Wednesday 28 December 2011
Wei Hai Wei
Flag of Liu Kung Tau 1899 - c.1902
Following a war between China and Japan which lasted from 1894 to 1895, China was faced with paying large indemnities to the Japanese and to raise money to pay these the Chinese government leased the naval base at Port Arthur to Russia and to counter this, the British took out a lease on the walled city of Wei Hai Wei, south of Port Arthur and west of the Korean Peninsula. The town was leased from 24 May 1898 and it was originally intended that the lease should last as long as "Port Arthur remained in the occupation of Russia" although the territory remained British much longer than that since it was not returned to Chinese sovereignty until 30 September 1930, 25 years after the Russians gave up Port Arthur. In the absence of an organised mail service a private local post was established by a trader in Wei Hai Wei whereby mail was carried from the town to the Chinese port of Chefoo, 63 miles away. Mr. G. K. Ferguson, the manager of Cornabe & Co., and Captain Harrison established the courier service on 8 December 1898 and Mr. Ferguson became the postmaster. Provisional postage stamps were produced by stamping Cornabe's chop (trademark) on sheets of native red paper, applying the chop once for the 2c value and twice (one inverted) for the 5c. The value was written in the top corners with CP in the lower corners on the 2c. In all 784 of the 2c were produced and 392 of the 5c (both in sheets of 98). The cover depicted below bears one of the 2c stamps and is addressed to Chefoo and additionally has a 1c Chinese Imperial Post stamp applied which was cancelled at Chefoo (dated 7 January 1899). The service operated until 15 March 1899 when a Chinese Imperial post office opened in Wei Hai Wei. The first British post office opened on the island of Liu Kung Tau, where the British administration was first located, on 1 September 1899 and a second office opened on the mainland at Port Edward on 1 April 1904.

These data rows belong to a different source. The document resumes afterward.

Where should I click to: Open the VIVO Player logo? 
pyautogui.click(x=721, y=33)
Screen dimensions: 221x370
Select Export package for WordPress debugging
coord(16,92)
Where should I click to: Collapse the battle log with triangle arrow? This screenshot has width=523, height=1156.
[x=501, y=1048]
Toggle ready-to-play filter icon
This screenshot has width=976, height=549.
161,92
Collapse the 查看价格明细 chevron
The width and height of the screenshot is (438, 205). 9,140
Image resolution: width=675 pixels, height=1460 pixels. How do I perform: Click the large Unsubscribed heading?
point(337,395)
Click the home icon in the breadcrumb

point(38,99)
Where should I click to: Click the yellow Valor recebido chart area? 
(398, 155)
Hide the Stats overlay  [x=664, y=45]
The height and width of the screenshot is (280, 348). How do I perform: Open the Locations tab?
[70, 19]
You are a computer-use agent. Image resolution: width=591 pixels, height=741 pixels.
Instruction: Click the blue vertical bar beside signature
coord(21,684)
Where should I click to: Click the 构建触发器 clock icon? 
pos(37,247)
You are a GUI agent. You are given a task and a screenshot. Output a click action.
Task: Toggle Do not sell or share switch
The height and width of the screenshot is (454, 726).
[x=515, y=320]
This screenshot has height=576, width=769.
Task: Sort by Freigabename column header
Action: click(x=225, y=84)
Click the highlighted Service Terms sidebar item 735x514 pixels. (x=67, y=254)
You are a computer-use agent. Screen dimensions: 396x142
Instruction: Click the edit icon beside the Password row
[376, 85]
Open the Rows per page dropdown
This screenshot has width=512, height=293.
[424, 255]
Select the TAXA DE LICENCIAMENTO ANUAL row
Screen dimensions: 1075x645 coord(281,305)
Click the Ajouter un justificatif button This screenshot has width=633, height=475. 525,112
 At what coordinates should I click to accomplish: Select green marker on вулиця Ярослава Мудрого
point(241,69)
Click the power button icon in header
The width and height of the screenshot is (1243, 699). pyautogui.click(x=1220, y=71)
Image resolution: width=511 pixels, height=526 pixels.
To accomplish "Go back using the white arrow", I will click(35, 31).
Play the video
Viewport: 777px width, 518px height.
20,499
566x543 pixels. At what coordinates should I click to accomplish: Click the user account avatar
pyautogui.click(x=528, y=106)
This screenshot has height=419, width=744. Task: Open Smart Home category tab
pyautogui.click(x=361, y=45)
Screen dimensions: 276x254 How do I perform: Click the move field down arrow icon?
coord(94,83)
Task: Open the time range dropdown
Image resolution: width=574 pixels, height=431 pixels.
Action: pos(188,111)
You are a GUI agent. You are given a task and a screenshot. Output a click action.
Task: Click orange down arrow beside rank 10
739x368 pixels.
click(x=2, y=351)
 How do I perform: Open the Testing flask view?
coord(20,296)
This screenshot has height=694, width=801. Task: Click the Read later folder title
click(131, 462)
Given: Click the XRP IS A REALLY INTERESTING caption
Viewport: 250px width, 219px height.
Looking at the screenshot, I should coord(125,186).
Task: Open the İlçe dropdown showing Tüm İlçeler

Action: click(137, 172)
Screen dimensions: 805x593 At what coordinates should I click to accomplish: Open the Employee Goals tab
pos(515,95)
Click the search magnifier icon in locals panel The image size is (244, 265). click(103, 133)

Wei Hai Wei is one of the very few British colonies never to have had postage stamps produced with its name on them and indeed it was not until 30 November 1922 that it had stamps produced uniquely for use in the colony. Until 1 January 1917 the stamps of Hong Kong were used on mail in Wei Hai Wei. A number of postmarks were brought into use. The illustration below shows a postcard sent to Devonport in England franked with a 4c Hong Kong stamp of 1903 and cancelled by a violet oblong postmark of Port Edward, dated 30 June 1905.
From 1 January 1917 Hong Kong stamps were sold at Wei Hai Wei with the overprint "CHINA" applied to them; thus George V, King and Emperor, was depicted on stamps bearing the inscription of China, itself an ancient empire - surely this must have been the very peak of imperial pretension as had ever been depicted on a postage stamp. The overprinted stamps were not only for use in Wei Hai Wei but also from existing agencies in the so-called Treaty Ports of Amoy, Chefoo, Canton, Foochow, Hankow, Hoi how, Ningpa, Shangai, Swatow and Tientsin. This latter usage ended on 22 September 1922 from which date until 1930 Wei Hai Wei finally had its own postage stamps of a sort.
Flag of Wei Hai Wei 1902- 30
The above illustrations show a pair of Hong Kong 1891 definitives cancelled by an oval violet Liu Kung Tao postmark dated 15 July 1901 which was replaced by the circular Liu Kung Tao postmark, shown in the second illustration above, used on Hong Kong stamps of 1910 (1c) and 1912 (3x4c) and dated 13 July 1914. The final illustration shows the three top values of the 1917 - 21 series of Hong Kong stamps overprinted "China" which had been overprinted at Somerset House. As stated above, Wei Hai Wei was restored to the sovereignty of The Republic Of China on 1 October 1930 and with that the use of overprinted Hong Kong stamps in the territory came to an end.